World Trade: Ten Years On From Cancún

Image by Global Justice Posters

It was ten years ago today that talks at the Ministerial Conference of the World Trade Organization (WTO), held in Cancún, Mexico ended in deadlock. Member states could not agree a consensus mainly due to a lack of movement by the developed world on agricultural subsidies and their insistence on the inclusion of new trade issues. At the time, many development campaigners and a number of negotiators from the developing world celebrated the fact that the world’s leading trade powers had failed in their attempt to push for agreement on the so-called ‘Singapore Issues’.

Did this represent the increased activism of developing states in global trade? What has happened during the decade since Cancún?

A week after the Conference in September 2003 Robert Zoellick, then US trade representative, wrote in a piece for the Financial Times that,

“the key division at Cancún was between the can-do and the won’t-do. For over two years, the US has pushed to open markets globally, in our hemisphere, and with sub-regions or individual countries. As WTO members ponder the future, the US will not wait: we will move towards free trade with can-do countries”.

With hindsight it appears that such comments were not simply diplomatic rhetoric. What we have witnessed since 2003 is a shift in the approach of the established trade powers. They have moved towards a focus on bilateral and regional trade agreements with developing countries and emerging markets, in particular, rather than multilateral negotiations within the WTO.

The European Union (EU), in particular, has embarked on numerous bilateral trade negotiations in recent years.

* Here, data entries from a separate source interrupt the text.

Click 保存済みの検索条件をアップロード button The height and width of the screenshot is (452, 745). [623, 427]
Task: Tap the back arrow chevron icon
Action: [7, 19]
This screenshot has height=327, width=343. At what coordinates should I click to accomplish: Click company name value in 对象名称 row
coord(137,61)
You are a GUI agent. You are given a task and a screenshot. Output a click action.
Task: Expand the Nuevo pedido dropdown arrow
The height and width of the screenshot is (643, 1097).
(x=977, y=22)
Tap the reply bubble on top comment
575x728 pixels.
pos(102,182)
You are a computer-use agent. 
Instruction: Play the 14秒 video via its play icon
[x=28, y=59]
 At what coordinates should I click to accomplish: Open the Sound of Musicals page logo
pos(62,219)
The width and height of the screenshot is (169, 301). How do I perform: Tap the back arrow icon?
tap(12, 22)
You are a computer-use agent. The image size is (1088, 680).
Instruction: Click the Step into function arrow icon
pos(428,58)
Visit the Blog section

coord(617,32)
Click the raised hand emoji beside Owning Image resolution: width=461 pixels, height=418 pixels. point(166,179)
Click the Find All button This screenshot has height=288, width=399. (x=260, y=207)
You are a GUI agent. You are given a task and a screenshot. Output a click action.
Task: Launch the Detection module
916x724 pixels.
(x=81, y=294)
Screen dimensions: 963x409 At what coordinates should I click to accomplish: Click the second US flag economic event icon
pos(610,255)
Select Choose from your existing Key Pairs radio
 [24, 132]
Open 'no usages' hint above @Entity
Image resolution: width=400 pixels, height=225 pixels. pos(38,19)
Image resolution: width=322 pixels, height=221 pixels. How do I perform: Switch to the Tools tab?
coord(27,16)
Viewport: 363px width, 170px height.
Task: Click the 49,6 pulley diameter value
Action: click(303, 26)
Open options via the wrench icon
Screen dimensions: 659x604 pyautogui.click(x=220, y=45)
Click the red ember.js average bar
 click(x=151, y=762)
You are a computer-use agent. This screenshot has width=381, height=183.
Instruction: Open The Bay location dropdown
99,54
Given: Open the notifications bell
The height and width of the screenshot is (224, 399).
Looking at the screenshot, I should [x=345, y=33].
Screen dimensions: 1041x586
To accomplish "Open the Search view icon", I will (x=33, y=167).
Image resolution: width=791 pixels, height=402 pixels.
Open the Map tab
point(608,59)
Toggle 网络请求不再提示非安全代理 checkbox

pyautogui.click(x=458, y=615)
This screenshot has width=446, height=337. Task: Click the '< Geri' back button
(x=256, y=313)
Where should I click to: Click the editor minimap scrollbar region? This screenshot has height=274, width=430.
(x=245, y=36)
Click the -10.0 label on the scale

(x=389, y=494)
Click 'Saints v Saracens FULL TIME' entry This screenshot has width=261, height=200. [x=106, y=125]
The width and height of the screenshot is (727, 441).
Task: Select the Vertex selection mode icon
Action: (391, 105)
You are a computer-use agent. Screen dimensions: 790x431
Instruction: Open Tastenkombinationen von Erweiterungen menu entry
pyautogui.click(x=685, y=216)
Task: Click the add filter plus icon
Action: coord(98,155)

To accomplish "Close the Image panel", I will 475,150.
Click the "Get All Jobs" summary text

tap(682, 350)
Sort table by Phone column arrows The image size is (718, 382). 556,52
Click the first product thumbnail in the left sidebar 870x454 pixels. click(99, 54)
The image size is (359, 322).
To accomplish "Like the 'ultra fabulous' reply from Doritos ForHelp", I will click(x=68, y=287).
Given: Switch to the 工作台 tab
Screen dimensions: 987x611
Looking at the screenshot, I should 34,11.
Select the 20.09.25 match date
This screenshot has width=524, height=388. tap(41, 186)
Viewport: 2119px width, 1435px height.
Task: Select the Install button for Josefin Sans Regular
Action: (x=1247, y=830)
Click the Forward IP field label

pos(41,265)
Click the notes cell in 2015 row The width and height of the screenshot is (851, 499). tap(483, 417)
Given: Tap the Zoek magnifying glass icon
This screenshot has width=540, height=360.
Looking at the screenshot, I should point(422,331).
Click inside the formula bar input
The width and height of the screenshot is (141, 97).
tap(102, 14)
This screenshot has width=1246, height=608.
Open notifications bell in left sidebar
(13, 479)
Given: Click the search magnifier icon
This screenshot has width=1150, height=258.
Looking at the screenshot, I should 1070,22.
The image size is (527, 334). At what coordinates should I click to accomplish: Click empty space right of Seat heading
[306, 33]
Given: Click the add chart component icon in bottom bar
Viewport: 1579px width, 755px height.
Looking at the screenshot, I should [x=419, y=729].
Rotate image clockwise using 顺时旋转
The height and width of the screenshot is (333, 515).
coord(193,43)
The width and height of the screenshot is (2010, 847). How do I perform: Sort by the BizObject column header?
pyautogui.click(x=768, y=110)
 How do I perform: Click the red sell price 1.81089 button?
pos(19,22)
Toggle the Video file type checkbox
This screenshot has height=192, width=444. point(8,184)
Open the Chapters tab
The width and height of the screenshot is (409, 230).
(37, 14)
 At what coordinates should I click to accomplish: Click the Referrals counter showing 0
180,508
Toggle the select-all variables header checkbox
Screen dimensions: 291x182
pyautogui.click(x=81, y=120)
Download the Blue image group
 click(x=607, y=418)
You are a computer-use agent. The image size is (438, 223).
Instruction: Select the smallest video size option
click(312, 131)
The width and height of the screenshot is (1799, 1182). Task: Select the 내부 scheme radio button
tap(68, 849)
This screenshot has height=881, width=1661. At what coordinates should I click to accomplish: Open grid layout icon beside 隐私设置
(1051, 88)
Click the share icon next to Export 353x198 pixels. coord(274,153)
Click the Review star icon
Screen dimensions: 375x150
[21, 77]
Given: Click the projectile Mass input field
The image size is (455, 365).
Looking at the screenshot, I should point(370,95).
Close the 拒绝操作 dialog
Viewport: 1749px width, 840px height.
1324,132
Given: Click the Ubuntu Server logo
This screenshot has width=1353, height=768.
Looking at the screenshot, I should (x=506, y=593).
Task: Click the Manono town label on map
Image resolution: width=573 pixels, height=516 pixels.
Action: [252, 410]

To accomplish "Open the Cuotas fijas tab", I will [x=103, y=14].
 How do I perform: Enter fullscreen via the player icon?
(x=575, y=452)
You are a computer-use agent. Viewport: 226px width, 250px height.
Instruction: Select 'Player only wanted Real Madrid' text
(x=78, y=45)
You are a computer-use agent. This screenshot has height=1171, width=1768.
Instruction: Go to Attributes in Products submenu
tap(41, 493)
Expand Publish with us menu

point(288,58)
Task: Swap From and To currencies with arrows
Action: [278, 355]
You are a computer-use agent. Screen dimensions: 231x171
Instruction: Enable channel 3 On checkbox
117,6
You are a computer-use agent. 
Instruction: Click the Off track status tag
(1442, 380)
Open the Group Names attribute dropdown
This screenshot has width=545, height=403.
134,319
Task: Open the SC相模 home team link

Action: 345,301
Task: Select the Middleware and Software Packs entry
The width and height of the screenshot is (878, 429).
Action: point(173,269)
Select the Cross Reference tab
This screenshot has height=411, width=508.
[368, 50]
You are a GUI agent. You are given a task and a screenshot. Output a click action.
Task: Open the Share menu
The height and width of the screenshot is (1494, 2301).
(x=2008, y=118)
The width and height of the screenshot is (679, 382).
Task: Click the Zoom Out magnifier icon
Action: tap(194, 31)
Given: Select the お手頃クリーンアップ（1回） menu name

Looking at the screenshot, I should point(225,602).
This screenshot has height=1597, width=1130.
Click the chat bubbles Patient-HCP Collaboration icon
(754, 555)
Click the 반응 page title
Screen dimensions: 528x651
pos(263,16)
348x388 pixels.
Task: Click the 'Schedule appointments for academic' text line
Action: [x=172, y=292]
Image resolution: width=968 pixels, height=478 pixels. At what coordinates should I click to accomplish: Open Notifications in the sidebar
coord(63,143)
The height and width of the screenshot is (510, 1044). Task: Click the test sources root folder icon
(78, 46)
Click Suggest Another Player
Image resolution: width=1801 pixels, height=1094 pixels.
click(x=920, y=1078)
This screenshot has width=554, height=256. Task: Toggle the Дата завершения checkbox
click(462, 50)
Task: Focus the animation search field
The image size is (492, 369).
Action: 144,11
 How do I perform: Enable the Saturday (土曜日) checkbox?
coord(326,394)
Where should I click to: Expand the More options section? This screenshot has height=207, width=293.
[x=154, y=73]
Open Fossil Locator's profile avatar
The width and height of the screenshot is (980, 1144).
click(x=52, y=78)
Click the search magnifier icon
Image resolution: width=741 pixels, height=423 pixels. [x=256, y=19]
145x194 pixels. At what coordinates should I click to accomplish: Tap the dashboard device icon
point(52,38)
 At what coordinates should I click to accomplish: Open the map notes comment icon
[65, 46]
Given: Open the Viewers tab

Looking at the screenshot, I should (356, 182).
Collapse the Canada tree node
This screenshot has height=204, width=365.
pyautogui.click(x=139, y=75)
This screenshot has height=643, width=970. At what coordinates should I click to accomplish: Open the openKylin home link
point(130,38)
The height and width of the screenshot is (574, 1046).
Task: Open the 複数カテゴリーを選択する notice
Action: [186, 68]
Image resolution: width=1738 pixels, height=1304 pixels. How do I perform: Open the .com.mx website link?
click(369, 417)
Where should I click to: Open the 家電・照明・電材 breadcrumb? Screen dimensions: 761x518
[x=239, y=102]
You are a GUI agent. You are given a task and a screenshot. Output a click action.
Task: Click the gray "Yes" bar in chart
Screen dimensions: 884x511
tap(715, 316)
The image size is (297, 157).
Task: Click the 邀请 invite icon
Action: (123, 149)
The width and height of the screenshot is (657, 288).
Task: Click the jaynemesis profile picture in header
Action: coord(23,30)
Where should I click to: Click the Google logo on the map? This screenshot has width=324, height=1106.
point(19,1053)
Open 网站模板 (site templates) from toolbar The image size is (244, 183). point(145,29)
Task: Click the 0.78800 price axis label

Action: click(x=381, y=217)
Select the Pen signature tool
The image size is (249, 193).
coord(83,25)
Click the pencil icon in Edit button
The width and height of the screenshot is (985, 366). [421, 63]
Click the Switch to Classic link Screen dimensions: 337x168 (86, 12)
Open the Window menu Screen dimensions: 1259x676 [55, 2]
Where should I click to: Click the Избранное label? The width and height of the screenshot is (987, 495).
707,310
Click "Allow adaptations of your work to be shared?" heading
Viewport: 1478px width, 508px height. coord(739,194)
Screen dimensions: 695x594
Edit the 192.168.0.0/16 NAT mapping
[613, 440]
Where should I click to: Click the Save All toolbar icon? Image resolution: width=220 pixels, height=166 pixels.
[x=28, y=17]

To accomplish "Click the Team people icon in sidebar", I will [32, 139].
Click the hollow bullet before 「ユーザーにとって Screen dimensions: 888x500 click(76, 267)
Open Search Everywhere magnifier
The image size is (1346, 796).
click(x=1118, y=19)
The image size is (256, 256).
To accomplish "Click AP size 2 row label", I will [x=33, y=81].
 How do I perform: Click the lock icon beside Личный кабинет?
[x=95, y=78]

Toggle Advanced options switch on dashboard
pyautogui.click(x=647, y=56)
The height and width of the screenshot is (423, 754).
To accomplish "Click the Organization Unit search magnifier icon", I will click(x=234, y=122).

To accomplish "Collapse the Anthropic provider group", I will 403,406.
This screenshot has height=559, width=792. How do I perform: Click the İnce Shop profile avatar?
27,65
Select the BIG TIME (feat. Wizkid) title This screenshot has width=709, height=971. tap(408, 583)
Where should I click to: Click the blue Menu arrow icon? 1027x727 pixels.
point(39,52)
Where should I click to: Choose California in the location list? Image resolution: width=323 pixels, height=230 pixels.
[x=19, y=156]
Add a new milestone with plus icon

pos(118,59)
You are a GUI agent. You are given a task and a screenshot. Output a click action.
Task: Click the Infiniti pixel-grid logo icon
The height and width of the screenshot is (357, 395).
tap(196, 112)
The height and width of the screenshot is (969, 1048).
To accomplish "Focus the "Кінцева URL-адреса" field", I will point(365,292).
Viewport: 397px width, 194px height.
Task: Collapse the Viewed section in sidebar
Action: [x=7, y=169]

As of August this year the European Commission reported that it has 29 trade agreements in place and is currently negotiating with Japan, the US, Canada, Malaysia, Vietnam, Thailand, Morocco, India, Mercosur (regional grouping in Latin America), Moldova, Armenia, Georgia, Ukraine, Costa Rica, El Salvador, Guatemala – to name but a few!

Particularly contentious for many development NGOs has been the negotiation of Economic Partnership Agreements (EPAs) with African, Caribbean and Pacific (ACP) states, which has allowed the EU to include at the bilateral level many of the issues that developing countries had resisted at Cancún. The power asymmetry between the EU and the ACP sub-regions involved in the EPA negotiations has enabled them to determine the key aspects of the negotiating agenda. The EU has pursued a ‘deep integration’ approach to its trade negotiations aiming to secure FTAs that go beyond simply the liberalisation of trade in goods.

This has meant the re-introduction of the ‘Singapore Issues’ onto the negotiating table. They refer to the inclusion of investment, competition policy, government procurement and trade facilitation measures. Their introduction (except trade facilitation) would mean that European firms would have to be treated in the same way as any domestic provider. This would pose significant limits to the range of development strategies available given that regulatory policy, previously the preserve of national politics, would become part of the FTA. In particular it would prevent the adoption of an active industrial policy. The introduction of these behind-the-border issues would also create a harmonisation of the business environment in line with the liberal model adopted in Europe, which would be of benefit to European business sectors looking to invest in partner countries.

In essence, what the last decade has revealed is that the focal point of the trade liberalisation agenda has shifted away from the WTO to bilateral trade negotiations. For those of us who seek to resist the neoliberal free trade agenda we must be careful what we wish for!

* A much more detailed (and considered!) elaboration of some of the arguments presented here can be found in Stephen R. Hurt (2013) ‘African agency in world trade undermined? The case of bilateral relations with the European Union’ in William Brown and Sophie Harman (eds), African Agency in International Politics, Abingdon: Routledge, pp. 49-64.